»»
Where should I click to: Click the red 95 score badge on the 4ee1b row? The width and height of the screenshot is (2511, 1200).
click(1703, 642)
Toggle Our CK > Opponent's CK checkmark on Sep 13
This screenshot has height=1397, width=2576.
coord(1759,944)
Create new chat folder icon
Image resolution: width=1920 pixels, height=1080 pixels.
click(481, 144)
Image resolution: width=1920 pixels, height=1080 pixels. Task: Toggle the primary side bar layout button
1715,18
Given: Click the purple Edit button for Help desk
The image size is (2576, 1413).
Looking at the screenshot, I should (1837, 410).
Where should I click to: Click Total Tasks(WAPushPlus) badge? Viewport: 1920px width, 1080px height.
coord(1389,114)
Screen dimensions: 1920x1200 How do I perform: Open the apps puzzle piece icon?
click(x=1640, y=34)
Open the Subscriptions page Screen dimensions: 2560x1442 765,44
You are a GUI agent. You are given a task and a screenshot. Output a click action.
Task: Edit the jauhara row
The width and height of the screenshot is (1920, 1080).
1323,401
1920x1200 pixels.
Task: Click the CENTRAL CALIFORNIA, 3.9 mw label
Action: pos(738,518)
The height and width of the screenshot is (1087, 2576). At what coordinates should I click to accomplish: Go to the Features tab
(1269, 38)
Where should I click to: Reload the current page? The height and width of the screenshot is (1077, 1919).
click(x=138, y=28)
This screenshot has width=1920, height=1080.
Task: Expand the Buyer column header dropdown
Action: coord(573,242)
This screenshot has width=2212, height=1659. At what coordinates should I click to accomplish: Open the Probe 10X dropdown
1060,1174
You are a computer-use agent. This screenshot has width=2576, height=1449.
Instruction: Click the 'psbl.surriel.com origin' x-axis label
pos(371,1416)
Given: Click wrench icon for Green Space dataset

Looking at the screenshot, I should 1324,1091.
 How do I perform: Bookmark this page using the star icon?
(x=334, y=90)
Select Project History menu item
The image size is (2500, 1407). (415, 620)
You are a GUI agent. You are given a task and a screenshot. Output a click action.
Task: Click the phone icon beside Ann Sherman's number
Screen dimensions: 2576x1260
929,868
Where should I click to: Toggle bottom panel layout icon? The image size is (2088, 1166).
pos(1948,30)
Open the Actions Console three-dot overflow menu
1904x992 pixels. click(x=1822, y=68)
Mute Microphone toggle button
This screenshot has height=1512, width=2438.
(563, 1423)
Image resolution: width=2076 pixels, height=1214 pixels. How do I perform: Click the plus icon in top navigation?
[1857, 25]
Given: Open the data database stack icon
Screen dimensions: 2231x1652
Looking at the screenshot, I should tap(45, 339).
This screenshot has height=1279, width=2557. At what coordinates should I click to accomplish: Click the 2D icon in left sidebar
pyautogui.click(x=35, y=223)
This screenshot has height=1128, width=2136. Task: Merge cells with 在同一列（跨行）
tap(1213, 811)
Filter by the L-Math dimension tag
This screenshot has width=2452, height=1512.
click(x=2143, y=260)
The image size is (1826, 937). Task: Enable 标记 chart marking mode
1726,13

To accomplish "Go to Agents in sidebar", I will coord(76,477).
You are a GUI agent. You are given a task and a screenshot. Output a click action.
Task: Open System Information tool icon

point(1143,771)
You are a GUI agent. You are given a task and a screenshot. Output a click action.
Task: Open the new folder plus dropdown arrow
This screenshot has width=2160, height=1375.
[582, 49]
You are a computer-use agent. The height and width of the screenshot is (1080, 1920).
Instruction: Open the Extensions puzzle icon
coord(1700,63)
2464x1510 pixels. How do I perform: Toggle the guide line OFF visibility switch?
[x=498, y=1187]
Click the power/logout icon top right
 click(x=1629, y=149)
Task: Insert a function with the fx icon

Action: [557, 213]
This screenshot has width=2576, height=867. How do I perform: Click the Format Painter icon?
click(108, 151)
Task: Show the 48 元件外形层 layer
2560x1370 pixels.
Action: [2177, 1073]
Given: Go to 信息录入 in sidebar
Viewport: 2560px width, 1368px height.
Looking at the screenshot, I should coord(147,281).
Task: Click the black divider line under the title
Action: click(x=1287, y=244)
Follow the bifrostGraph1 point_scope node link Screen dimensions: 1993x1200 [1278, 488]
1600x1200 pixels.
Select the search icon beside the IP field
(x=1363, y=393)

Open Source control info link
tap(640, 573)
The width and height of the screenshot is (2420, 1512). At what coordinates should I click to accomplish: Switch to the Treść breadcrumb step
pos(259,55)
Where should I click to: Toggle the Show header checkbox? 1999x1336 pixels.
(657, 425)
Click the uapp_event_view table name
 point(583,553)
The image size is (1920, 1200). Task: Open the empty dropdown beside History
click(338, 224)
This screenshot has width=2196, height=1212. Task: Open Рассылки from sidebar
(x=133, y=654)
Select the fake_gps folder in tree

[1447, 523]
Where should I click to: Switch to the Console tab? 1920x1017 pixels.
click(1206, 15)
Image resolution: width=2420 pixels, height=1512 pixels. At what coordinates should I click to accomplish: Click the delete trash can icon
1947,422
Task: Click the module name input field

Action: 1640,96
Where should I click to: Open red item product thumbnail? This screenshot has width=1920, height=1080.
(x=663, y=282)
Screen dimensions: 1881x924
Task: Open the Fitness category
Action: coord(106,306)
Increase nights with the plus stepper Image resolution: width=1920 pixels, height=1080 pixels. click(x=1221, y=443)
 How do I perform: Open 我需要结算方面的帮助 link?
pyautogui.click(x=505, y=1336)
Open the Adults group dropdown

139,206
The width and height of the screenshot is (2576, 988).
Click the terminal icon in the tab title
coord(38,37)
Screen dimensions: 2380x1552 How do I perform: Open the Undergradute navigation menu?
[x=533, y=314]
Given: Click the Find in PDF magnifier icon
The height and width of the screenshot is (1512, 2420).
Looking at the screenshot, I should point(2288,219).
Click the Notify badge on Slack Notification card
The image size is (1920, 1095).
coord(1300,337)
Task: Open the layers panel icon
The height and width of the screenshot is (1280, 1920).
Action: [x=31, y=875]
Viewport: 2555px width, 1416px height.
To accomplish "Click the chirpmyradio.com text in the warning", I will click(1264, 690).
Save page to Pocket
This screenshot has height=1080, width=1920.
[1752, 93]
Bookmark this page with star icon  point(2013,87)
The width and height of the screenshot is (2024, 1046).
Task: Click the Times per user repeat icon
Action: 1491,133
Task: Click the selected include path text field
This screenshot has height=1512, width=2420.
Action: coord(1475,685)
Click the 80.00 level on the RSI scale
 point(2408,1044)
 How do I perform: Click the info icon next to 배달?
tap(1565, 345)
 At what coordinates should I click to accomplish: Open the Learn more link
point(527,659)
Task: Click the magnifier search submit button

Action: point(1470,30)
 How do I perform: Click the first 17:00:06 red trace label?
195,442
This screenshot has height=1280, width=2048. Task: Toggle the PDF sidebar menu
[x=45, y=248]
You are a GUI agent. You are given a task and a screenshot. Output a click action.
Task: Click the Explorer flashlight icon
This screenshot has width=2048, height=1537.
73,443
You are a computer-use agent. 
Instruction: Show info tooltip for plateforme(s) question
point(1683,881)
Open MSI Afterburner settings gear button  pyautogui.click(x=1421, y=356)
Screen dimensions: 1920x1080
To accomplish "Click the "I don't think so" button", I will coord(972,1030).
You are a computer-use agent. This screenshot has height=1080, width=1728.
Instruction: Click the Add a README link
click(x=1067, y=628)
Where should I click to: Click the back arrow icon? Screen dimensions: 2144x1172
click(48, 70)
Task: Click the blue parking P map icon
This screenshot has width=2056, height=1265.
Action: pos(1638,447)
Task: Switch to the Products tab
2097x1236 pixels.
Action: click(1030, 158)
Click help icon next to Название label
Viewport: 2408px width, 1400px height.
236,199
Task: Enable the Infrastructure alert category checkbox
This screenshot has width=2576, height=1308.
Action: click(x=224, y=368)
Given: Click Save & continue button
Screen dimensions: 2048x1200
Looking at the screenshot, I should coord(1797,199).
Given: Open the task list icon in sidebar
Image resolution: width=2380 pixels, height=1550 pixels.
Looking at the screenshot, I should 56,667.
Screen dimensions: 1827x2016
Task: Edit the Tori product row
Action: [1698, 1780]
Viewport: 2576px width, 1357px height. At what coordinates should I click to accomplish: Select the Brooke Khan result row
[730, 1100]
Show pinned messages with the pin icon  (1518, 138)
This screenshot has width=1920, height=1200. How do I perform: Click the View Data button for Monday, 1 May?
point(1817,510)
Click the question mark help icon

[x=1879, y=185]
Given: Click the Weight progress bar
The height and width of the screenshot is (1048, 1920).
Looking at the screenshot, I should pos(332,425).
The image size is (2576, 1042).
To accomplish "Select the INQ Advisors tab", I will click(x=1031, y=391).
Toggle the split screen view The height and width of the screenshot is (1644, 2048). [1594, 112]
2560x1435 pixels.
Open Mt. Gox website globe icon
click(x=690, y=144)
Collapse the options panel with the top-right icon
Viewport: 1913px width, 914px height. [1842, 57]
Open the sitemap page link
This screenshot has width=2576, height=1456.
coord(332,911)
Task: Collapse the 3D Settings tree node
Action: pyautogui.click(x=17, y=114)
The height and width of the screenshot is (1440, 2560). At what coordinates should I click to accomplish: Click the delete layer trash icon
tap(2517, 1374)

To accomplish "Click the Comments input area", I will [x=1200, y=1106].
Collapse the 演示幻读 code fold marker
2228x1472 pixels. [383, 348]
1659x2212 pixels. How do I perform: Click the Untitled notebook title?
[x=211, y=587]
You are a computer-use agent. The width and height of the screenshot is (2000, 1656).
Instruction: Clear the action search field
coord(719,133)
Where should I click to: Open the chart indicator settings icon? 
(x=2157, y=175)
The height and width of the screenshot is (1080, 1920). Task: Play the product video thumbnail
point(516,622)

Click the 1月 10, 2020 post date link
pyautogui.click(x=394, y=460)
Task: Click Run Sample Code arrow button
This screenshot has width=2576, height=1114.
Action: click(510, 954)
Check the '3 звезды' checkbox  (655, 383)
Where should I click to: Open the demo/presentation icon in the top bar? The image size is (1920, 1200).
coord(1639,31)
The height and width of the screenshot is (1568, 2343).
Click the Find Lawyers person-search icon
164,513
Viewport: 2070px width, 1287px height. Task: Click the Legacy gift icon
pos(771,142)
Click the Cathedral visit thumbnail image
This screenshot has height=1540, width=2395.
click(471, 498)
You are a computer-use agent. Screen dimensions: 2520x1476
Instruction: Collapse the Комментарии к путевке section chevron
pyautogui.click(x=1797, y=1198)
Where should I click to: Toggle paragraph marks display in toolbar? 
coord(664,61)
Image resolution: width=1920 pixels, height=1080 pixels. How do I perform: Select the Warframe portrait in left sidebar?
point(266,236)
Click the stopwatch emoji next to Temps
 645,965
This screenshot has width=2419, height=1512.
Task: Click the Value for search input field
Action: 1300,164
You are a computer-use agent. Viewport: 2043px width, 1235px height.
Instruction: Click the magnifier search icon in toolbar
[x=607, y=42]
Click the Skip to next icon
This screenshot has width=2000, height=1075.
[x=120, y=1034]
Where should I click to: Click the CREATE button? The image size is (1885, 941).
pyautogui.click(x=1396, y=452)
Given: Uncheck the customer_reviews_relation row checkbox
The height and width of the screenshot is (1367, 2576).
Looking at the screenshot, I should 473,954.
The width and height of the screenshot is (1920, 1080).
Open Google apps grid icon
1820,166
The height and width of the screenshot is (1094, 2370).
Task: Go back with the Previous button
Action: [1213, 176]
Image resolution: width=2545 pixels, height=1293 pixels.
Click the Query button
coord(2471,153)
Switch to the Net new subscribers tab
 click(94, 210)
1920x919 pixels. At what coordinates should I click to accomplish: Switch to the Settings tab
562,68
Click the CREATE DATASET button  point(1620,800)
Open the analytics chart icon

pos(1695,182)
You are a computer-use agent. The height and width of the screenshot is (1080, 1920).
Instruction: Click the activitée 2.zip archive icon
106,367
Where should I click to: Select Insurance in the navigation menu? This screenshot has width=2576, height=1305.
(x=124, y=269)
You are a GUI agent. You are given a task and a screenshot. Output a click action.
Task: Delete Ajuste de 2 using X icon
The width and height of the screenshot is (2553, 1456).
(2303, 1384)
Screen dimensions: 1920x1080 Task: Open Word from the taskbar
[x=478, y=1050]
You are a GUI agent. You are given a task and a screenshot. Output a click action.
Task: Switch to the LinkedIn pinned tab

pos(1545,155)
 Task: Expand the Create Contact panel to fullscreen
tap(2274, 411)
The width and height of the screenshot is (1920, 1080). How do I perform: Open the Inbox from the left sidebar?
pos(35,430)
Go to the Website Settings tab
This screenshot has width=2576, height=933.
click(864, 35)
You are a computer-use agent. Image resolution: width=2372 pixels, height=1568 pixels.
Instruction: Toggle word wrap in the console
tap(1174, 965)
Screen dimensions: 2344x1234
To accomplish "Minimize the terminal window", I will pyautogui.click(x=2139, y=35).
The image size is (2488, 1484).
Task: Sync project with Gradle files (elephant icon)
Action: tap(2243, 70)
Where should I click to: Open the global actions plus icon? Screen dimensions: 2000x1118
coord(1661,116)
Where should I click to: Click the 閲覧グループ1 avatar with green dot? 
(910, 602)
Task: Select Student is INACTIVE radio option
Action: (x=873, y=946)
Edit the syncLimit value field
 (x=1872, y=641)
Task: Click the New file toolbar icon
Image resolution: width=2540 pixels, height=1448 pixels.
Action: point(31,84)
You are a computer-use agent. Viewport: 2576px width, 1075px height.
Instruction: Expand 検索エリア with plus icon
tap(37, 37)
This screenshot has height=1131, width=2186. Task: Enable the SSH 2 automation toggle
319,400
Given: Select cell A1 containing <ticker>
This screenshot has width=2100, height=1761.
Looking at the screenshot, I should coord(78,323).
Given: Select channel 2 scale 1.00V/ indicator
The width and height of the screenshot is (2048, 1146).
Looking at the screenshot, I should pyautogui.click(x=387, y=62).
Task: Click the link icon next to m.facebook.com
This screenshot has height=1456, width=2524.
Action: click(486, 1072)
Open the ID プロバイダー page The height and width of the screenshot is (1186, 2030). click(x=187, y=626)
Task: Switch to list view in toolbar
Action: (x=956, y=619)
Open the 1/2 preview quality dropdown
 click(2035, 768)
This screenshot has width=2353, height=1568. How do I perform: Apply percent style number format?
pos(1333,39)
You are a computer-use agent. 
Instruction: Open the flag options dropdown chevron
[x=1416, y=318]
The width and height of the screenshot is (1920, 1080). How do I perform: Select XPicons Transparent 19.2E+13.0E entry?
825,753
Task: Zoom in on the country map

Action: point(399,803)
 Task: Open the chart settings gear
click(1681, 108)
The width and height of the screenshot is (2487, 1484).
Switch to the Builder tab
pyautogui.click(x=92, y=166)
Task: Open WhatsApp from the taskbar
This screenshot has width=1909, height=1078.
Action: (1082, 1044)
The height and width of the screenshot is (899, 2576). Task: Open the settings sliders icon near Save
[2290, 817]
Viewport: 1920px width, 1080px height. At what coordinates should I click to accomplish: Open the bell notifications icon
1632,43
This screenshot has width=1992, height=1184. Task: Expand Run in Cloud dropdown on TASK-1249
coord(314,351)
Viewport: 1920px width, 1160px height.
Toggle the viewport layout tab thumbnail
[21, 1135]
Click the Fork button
««
The task -> Give back exactly the lines of the listing above that run from the line with "Task: Click the blue parking P map icon" to the line with "Task: Enable the Infrastructure", inclusive.

Result of the exercise ->
Task: Click the blue parking P map icon
This screenshot has width=2056, height=1265.
Action: pos(1638,447)
Task: Switch to the Products tab
2097x1236 pixels.
Action: click(1030, 158)
Click help icon next to Название label
Viewport: 2408px width, 1400px height.
236,199
Task: Enable the Infrastructure alert category checkbox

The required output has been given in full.